▸ **Stated goal**: Retype the material from the line that contains "Task: Click the Sistem Raporu button" through the line that contains "Action: pyautogui.click(x=1010, y=499)", including both of those lines, and leave the pictures out of your answer.

▸ **Extracted data**:

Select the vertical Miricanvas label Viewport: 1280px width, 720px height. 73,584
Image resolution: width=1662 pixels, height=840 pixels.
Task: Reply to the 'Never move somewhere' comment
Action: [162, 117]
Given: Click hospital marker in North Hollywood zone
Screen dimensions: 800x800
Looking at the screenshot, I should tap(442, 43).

==

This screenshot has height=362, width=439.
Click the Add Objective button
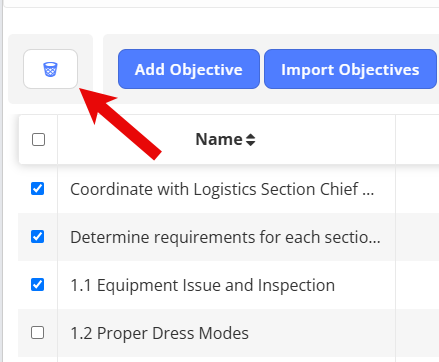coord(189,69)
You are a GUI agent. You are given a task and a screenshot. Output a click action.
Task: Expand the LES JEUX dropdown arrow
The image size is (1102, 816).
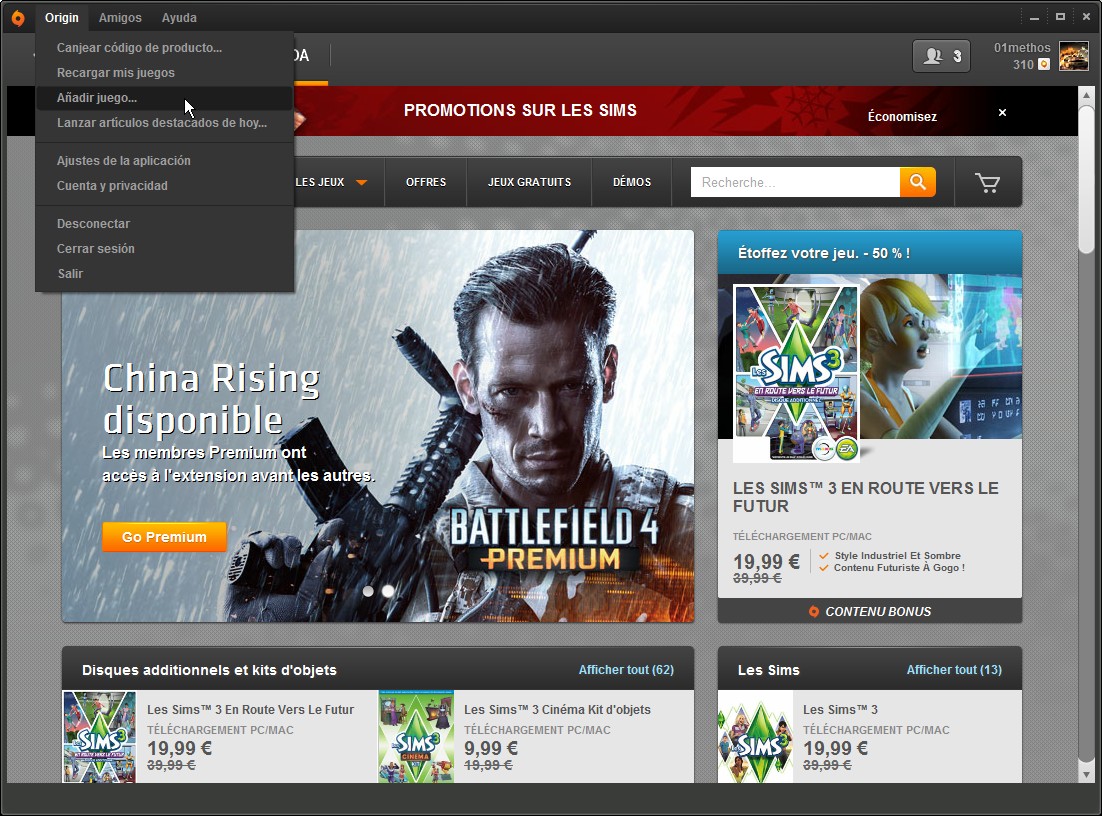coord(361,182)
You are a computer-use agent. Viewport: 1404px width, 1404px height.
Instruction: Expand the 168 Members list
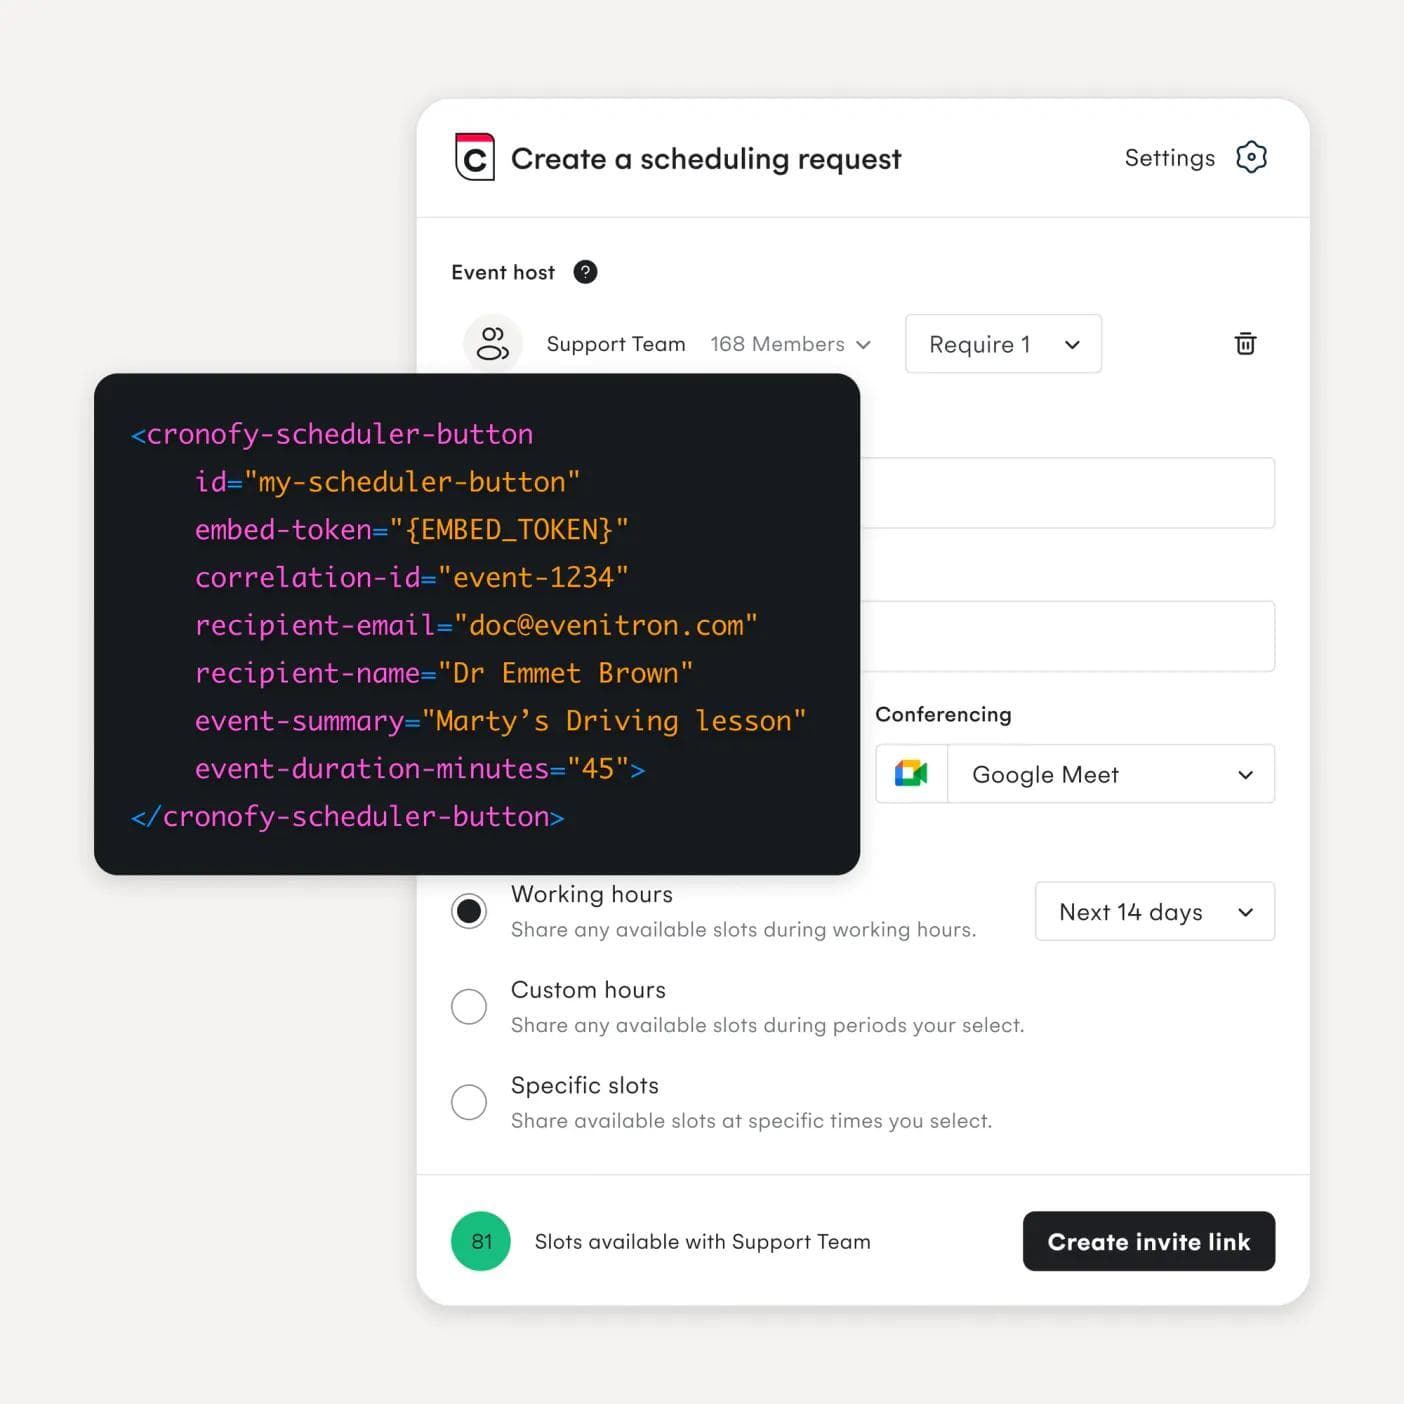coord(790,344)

* * *

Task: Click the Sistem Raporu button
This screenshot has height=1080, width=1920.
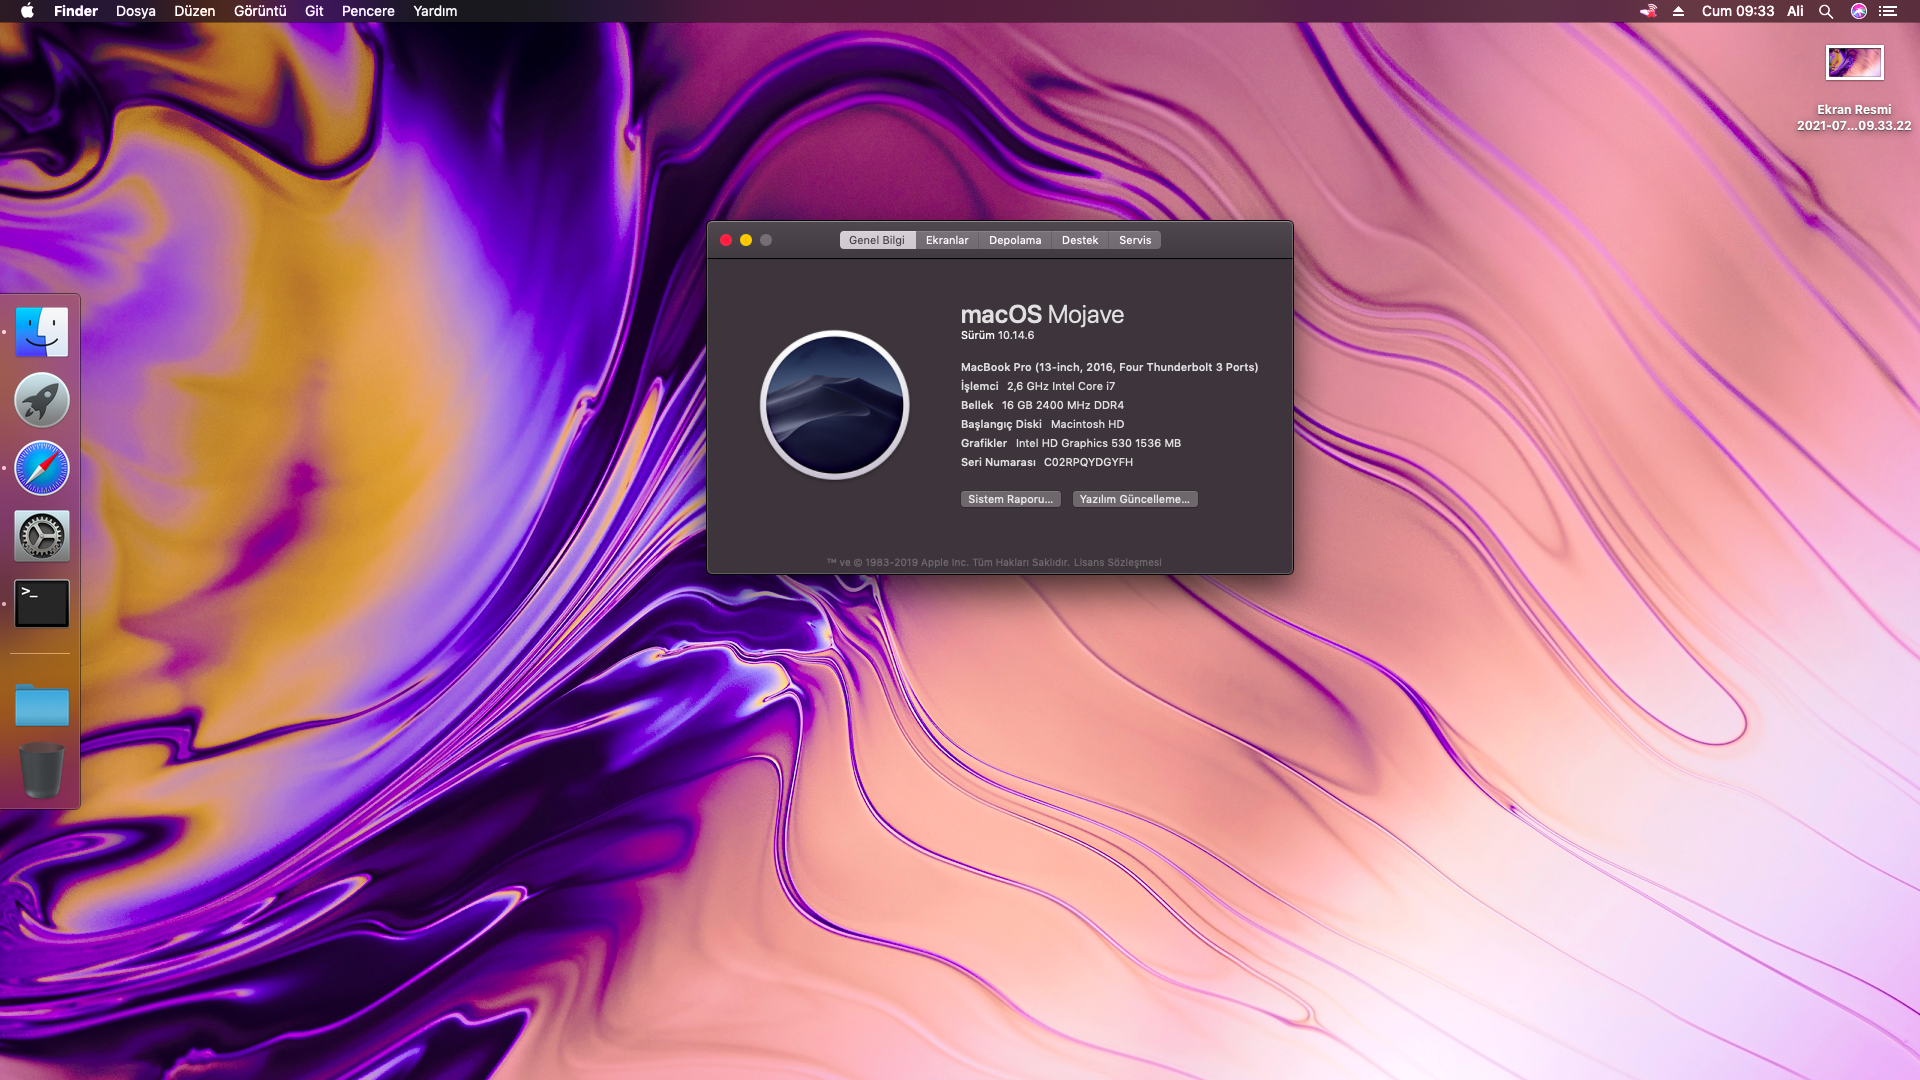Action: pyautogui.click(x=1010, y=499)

▸ **Answer to the task**:
Task: Click the Sistem Raporu button
This screenshot has height=1080, width=1920.
Action: pyautogui.click(x=1010, y=499)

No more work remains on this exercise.